##### Texte à lire #####

Nous
sommes très nombreux à avoir été choqués, pour ne pas dire horrifiés, par les
réactions de certains lecteurs de Sud Info postées le 27 août dernier, sous
l’article annonçant la découverte de cadavres de réfugiés dans un camion en
Autriche. Si la possibilité de le commenter a ensuite été fermée, les captures
d’écran continuent à tourner sur les réseaux sociaux. Et nous continuons à nous
demander comment il est possible de se réjouir de cette tragédie, et de regretter
qu’il n’y ait pas plus de morts. Ces gens ont-ils perdu toute humanité pour n’être
pas touchés par la tragédie de ces familles qui fuient la guerre ?
Autocritique journalistique
Cette
question pourra trouver de savantes et justes réponses, mais elle restera
frappée par l’énigme du mal, par l’insurmontable incompréhension chaque fois qu’il
se déchaîne. Nous regardons incrédules ce grand sabbat de diables et de
sorcières, où dansent main dans la main les bourreaux, leurs complices, ceux
qui les laissent faire et ceux qui en rient sur le site Sud Info.
Les
discussions que j’ai pu avoir ces derniers jours avec des journalistes
témoignent de leur exaspération de voir des médias charrier cette ordure. Ils
ne cachent pas leur colère devant certaines pratiques, ou
expriment leur désarroi de se sentir impuissants devant la marée montante de la
haine.
Bien
sûr, la déréliction morale qui touche l’Europe se nourrit de mille causes, et
en charger la seule presse serait totalement outrancier. Bien sûr, les médias
ne font pas que de l’information, et sans doute le repli sur soi s’alimente tout
autant des reality-shows narcissiques et voyeurs, des jeux qui éliminent les
maillons faibles, de la surreprésentation d’improbables « peoples »,
des pseudos forums citoyens, ou des modèles de pureté charriés par la
publicité.
Mais
si les journalistes n’ont plus le monopole du récit sur la marche du monde, leur
mission reste de la présenter avec objectivité et rigueur, non pour plaire à la
minorité tapageuse, mais dans l’espoir fou et superbe de servir la vérité.
Ainsi,
tandis que certains médias continuent à se vautrer dans la stigmatisation, les
amalgames et le racolage populiste, d’autres commencent à exprimer leur refus
de se laisser entraîner hors du consensus humaniste. Ces médias se dressent
contre cette fatalité qui voudrait que l’on doive s’aplatir devant l’audience
qui les fait vivre, même si elle se met à hurler avec les loups.

##### Matériel fourni #####

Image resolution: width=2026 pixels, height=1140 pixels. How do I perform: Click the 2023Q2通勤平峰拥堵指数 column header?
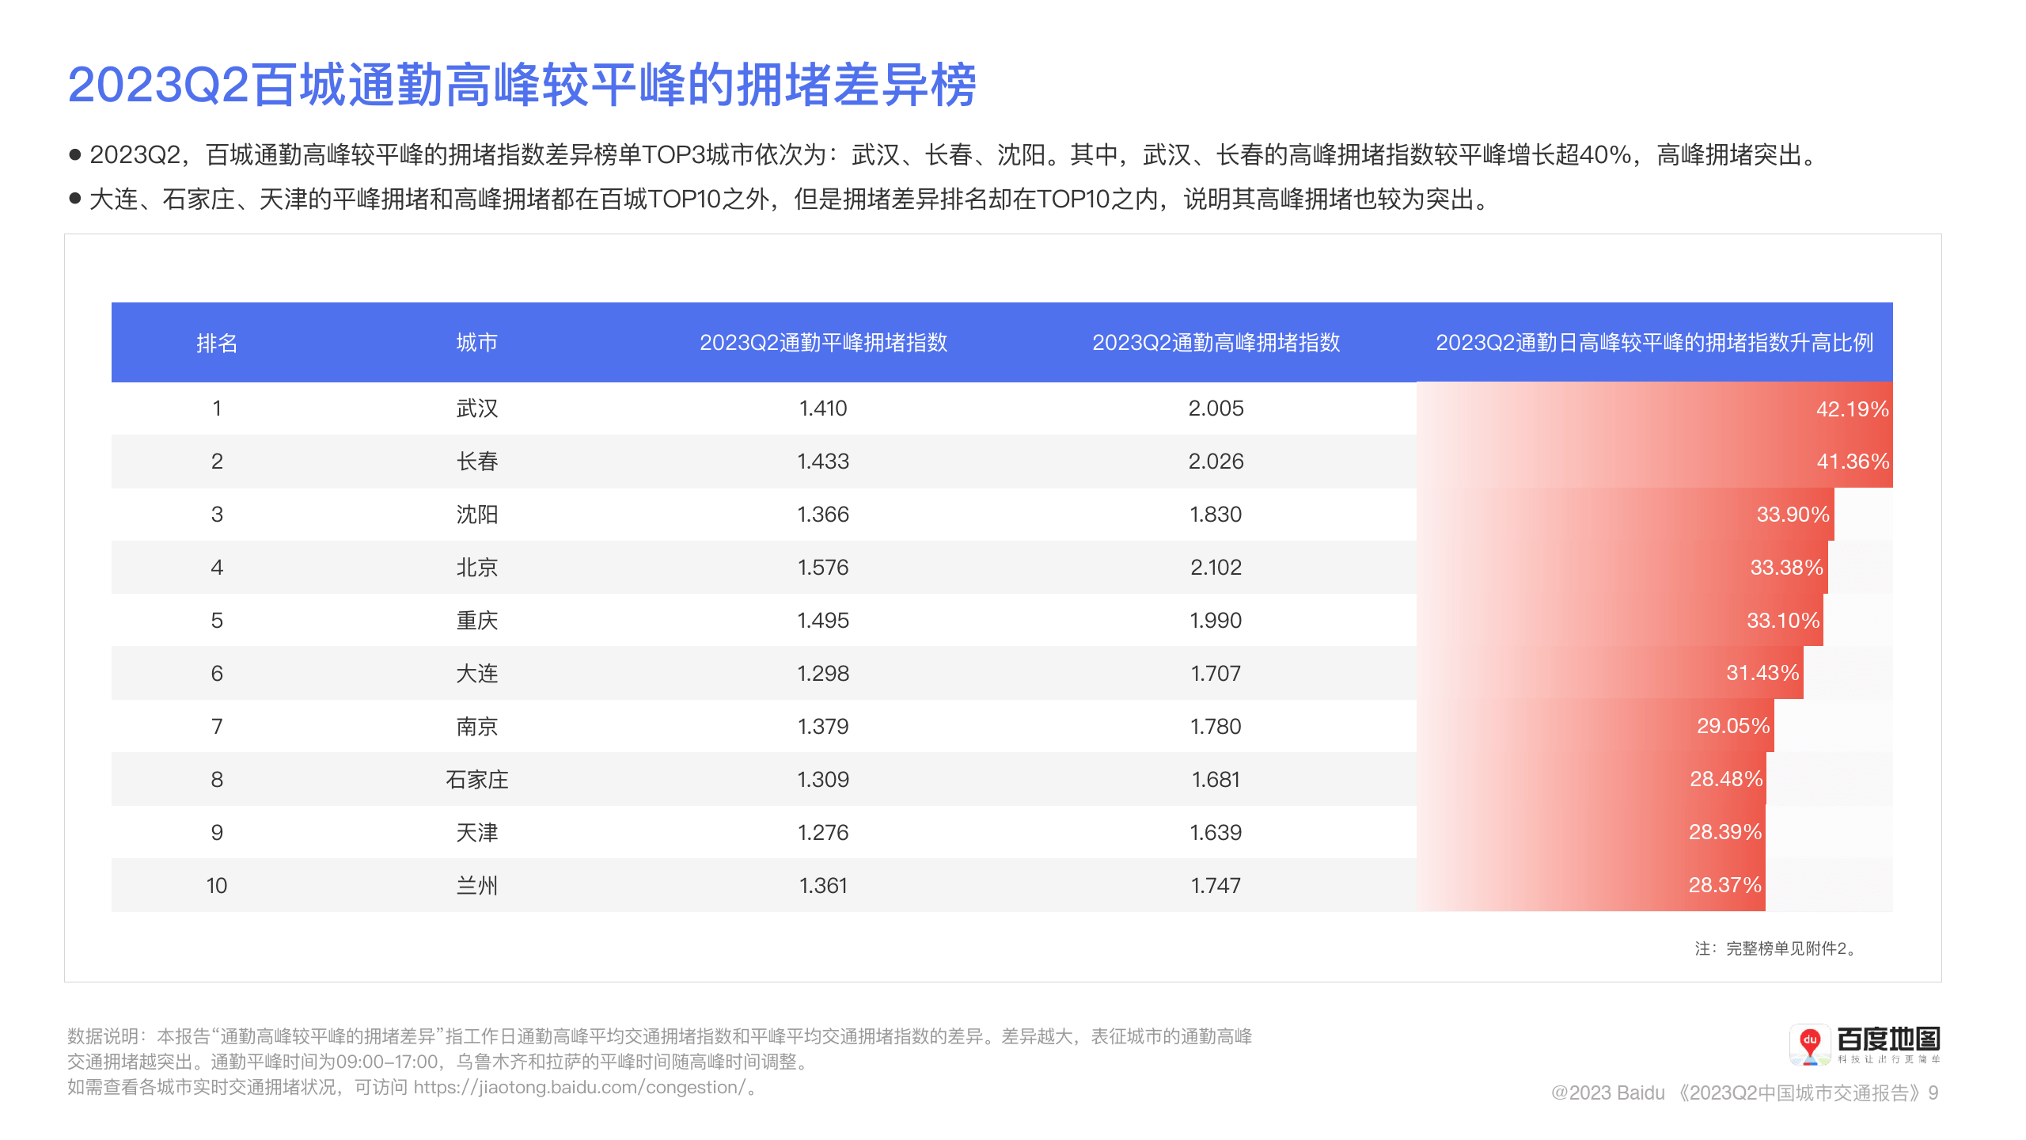[x=823, y=343]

#####

Ce qu'il faut faire »
Écrivez la suite du texte à lire, celui sur les médias face à la haine envers les réfugiés, en partant de sa dernière phrase.

La réponse »
En Allemagne, de grands journaux comme le Süddeutsche Zeitung et Der Spiegel prennent
fortement position en faveur de l’accueil des réfugiés. Faisait mentir
l’opinion qui voudrait que ce soit une coquetterie d’intellos bobos, un titre
populaire comme Bild n’hésite pas à entrer en campagne pour aider les réfugiés.
Des journalistes montent au créneau pour exprimer leur refus de la banalisation
du discours de haine, comme la Rédactrice en chef à la NDR Anja Reschke, qui a
récemment appelé à et résister et clouer la haine au pilori ; ou comme le
journaliste Julien Vlassenbroek invitant les xénophobes à déverser leur haine
ailleurs que sur les pages de la RTBF[1].
Des éditorialistes et des bloggeurs multiplient les articles sans concessions contre
l’égoïsme et le racisme, s’exposant ainsi à la vindicte des réseaux sociaux et
leurs expressions menaçantes. Sur la chaîne que j’ai l’honneur de diriger, nous
multiplions les émissions citoyennes qui expliquent et rassemblent, sous notre
mot d’ordre « Télé Bruxelles s’engage pour le dialogue ». Enfin, les
organisations professionnelles se mobilisent, comme l’AJP[2]
et la FEJ[3]
qui rappelle à ses membres qu’ils doivent veiller à n’encourager aucune forme
de discrimination[4].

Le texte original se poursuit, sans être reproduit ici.